Saturday, April 30, 2011

BOOK REVIEW: The Harlot’s Press

Title: The Harlot’s Press


Author: Helen Pike

Publisher: Allen & Unwin

RRP: $29.99

ISBN: 9781907595134

Release Date: Feb 2011

Pages: 384



Description:

A romping historical drama, in which St James's and Cheapside, royalty and the rabble become thrillingly entangled as this plucky young printeress battles to stay alive.

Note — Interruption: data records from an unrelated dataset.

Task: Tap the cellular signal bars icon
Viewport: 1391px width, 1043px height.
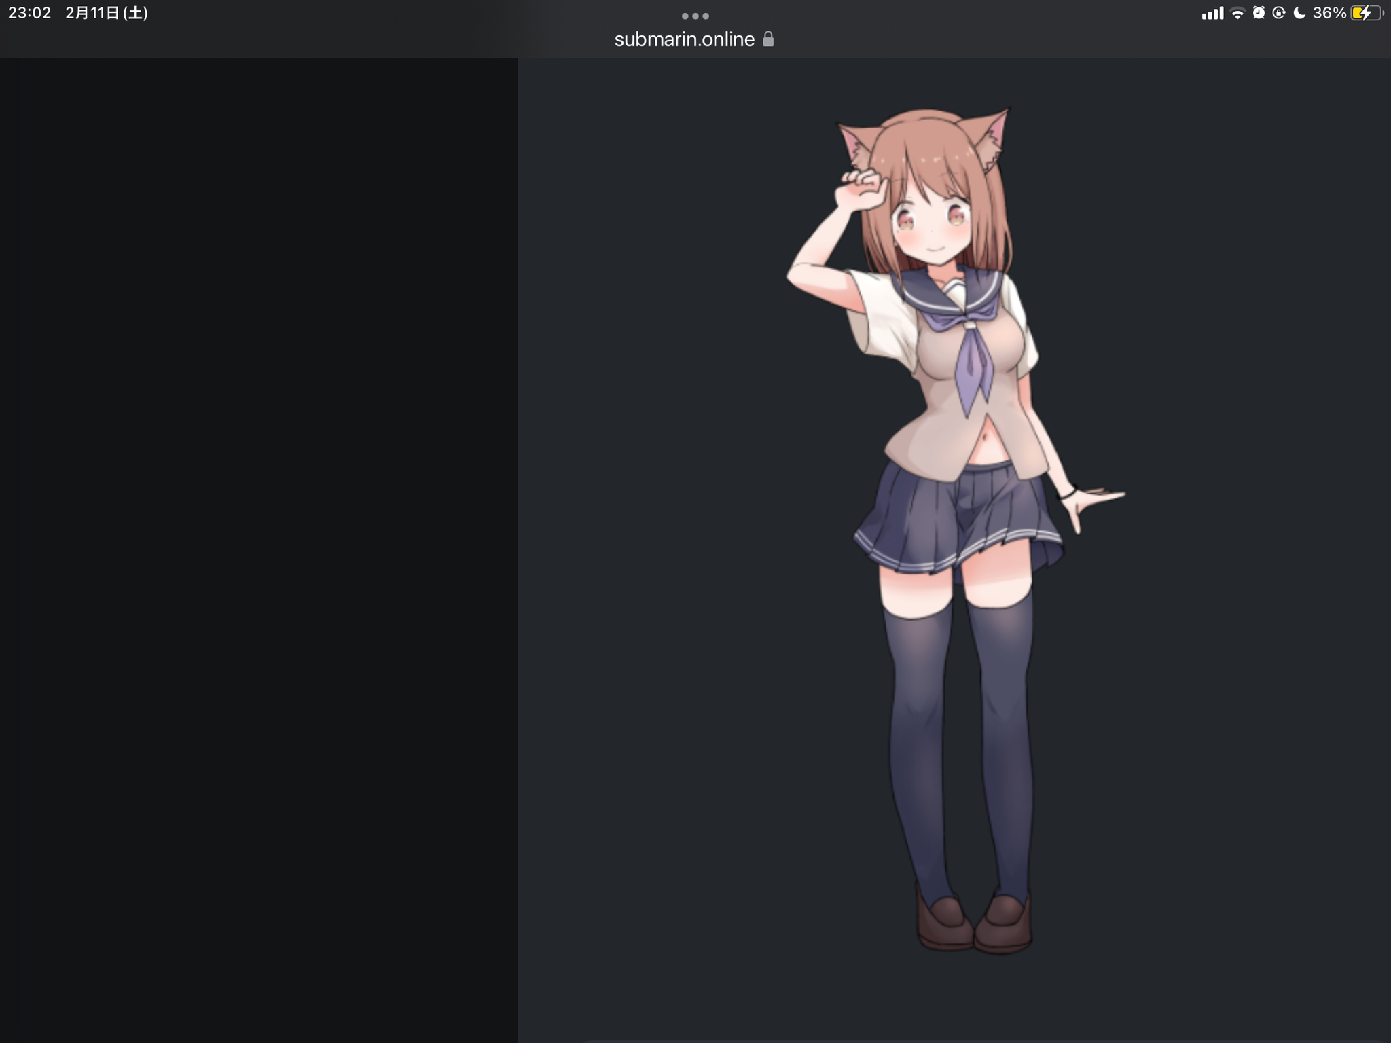Action: point(1212,14)
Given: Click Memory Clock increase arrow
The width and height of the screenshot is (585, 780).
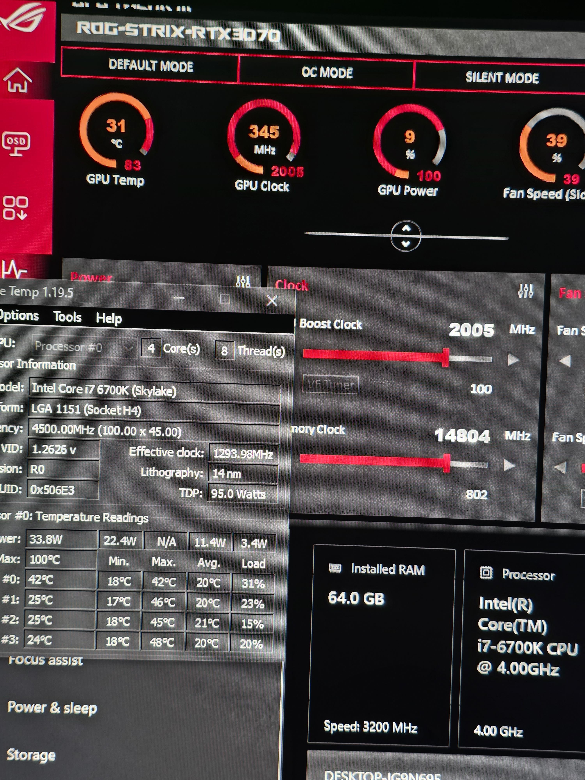Looking at the screenshot, I should tap(509, 465).
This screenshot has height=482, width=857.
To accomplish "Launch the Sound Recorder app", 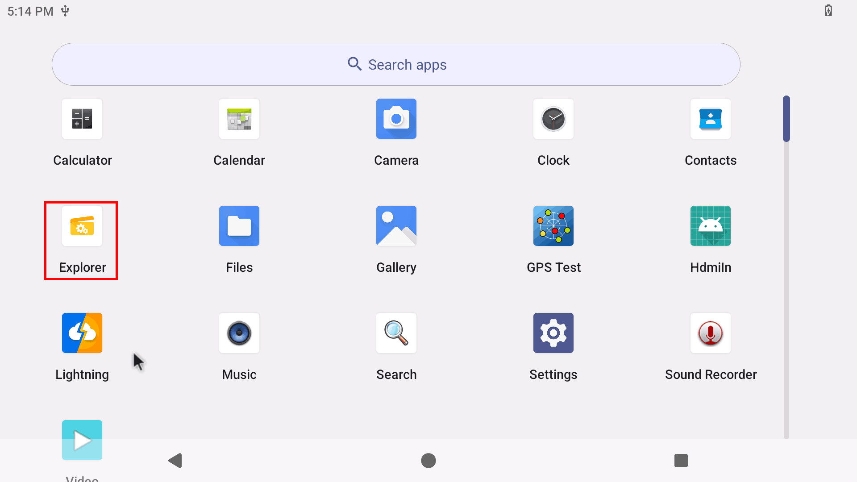I will point(711,333).
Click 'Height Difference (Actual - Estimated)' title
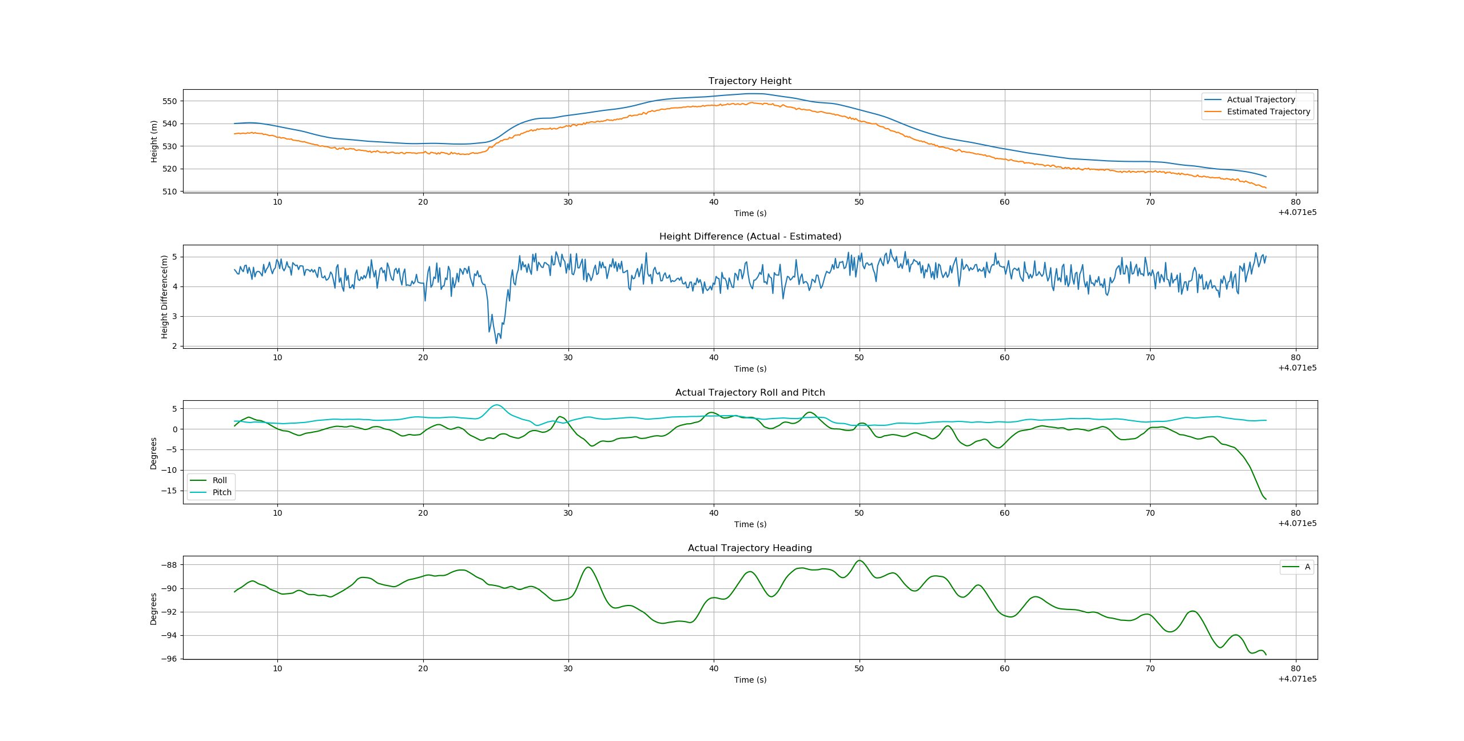 pyautogui.click(x=750, y=236)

And what was I, a mere printer, doing sweeping up my silk skirts on Jermyn-street, you might ask? Well, if you know anything about our city, I'm sure you can guess. The strange thing is, although I invented some lies to explain to my stepfather where I had been while he was imprisoned, and would rather impale myself on the iron railings which surround St Paul's churchyard than tell him the truth, the desire to recount the events of those six months is gaining on me by the minute. At times like this I almost understand the Catholics, for their sacrament of Confession strikes me as a wonderful cure: if I could just tell my story once, not leaving out the worst parts, in fact dwelling on them in the name of absolution, then perhaps I would stop going over and over them in my mind, inventing more and more ways of dressing up my shame in fancy imagery ...



About Helen Pike

Helen Pike lives in Guildford and Oxfordshire. She is a History graduate of Oxford and holds an MA in Creative Writing from Birkbeck. This is her debut novel, and was in part inspired by her history teaching.



Review:

Set during the reign of George IV in the tumultuous summer of 1820, The Harlot's Press follows Nell Wingfield, a gutsy seventeen-year old print-maker of satirical political pamphlets. Nell's mother is dead, her 'blackamoor' stepfather - a liberated slave from Jamaica who officially runs the print shop, but whose real vocation is that of God-botherer and rebel - has just been released from jail, and her brother Tom is about to be hanged for treason. Nell herself has recently returned after a six-month absence that she would rather not explain. Distraught after her mother's death and more than a little naive, she was duped into working at one of the 'Houses of the Quality', the brothels on St James's, where she found herself turning tricks with men at the heart of the English establishment. When one of them, a key protagonist in the plot to keep Caroline of Brunswick from the throne, is murdered in his bed, it is time for Nell to flee. For she has had more than a commercial relationship with this man, and knows that his political enemies will exploit this in an attempt to pin the murder on her.

The Harlot's Press is a romping historical drama, in which St James's and Cheapside, royalty and the rabble become thrillingly entangled as Nell battles to stay alive. This plucky young printeress will show you a London that your history lessons might well have kept from you.